In exemplary embodiments, precious metal residue 123 can be
processed by second residue treatment step 1034, and, optionally,
by precious metal recovery step 1034 to yield precious metal value
95. Precious metal recovery step 1034 and precious metal 95 have
been described in detail hereinabove.
[0079] In various embodiments, a metal value 99 can be recovered
from the combination of second portion of metal bearing stream 14
and second metal bearing solution 122 by a direct electrowinning
step 40 preferably configured to utilize AART. In an exemplary
embodiment, metal value 99 can be copper. In various embodiments,
ferric iron is recycled from direct electrowinning step 40 to
increase the production of ferrous iron in the product slurry from
an atmospheric leaching step 10. As the atmospheric leaching step
10 consumes ferric iron by reducing ferric iron to ferrous iron,
the atmospheric leaching step 10 may be used to reduce the ferrous
iron needed for downstream direct electrowinning step 40 that
utilize AART. As discussed herein, ferric iron produced from the
AART reaction may be recycled into an atmospheric each step 10 for
reduction to ferrous iron. For example, ferric iron recycle 101
illustrates the flow of ferric iron into an atmospheric leach step
10 so that ferric iron may be reduced to ferrous iron. In an
exemplary embodiment, lean electrolyte bleed 205 can be configured
to provide lean electrolyte to other heap leach or neutralization
processes 280.
[0080] As illustrated in FIG. 6, metal recovery process 6 can be
configured for recovery of a metal value and a precious metal
value, in accordance with an exemplary embodiment of the present
invention. For the sake of brevity, as illustrated in FIGS. 2, 3,
4, and 5 metal bearing material 11, metal bearing stream 12,
atmospheric leach step 10, metal bearing slurry 13, solid-liquid
phase separation step 30, ferrous iron recycle 100, metal bearing
solution 14 and ferric iron recycle 101 are as described above.
Also as illustrated in FIGS. 4 and 5 second metal bearing material
ill, second metal bearing material stream 112, and lean electrolyte
204 are as described above. In addition, as illustrated in FIG. 5,
high temperature pressure leach step 130, second metal bearing
slurry 113, second solid-liquid phase separation step 1030,
precious metal residue comprising ferrous iron 121, second metal
bearing solution 122, precious metal residue 123, direct
electrowinning step 40, and metal value 99 are as described
above.

---+---

Exercise objective. Which figure numbers does the metal recovery text above refer to?

---+---

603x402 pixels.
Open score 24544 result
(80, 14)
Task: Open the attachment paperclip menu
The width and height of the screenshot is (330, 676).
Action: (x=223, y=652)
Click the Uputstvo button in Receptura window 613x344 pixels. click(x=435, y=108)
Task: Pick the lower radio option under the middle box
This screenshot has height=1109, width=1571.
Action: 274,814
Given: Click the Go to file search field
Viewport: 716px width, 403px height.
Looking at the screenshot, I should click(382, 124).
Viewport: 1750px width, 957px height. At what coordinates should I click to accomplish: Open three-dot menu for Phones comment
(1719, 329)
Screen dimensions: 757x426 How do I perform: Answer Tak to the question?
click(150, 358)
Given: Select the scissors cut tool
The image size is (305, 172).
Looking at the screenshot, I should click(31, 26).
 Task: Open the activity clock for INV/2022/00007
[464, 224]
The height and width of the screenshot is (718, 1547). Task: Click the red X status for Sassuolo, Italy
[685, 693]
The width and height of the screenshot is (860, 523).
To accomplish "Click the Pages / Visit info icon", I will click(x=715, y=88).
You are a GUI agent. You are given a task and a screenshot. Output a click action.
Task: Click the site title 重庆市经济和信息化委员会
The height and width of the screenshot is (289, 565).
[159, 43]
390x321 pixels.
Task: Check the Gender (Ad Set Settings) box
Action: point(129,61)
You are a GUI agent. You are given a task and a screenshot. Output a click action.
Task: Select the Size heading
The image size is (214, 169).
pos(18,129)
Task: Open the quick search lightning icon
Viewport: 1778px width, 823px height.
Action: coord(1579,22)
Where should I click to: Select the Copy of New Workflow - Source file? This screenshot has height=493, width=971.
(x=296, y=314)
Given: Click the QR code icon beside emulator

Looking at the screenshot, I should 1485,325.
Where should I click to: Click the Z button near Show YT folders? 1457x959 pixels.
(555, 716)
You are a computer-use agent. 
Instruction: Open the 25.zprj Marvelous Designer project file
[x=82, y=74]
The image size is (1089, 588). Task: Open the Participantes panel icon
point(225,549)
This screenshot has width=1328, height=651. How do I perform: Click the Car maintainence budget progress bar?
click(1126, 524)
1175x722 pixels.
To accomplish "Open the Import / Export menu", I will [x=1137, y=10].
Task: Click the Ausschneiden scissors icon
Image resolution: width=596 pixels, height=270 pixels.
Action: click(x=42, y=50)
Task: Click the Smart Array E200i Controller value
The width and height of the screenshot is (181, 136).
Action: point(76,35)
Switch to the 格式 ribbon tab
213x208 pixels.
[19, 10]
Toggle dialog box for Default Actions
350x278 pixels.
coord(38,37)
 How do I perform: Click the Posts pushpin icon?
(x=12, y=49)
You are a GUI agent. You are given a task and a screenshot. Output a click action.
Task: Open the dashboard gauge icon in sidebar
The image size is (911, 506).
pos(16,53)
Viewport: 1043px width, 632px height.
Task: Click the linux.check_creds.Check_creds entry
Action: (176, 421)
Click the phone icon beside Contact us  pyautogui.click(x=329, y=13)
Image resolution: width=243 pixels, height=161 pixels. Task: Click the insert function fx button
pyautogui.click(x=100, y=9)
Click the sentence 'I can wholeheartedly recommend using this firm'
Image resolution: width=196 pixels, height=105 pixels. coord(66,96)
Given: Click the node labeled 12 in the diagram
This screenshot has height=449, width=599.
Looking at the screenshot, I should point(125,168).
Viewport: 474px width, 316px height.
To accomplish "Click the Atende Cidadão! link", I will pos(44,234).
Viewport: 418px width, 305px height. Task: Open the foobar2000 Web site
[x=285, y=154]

---+---

Task response. FIG. 2, FIG. 3, FIG. 4, FIG. 5, FIG. 6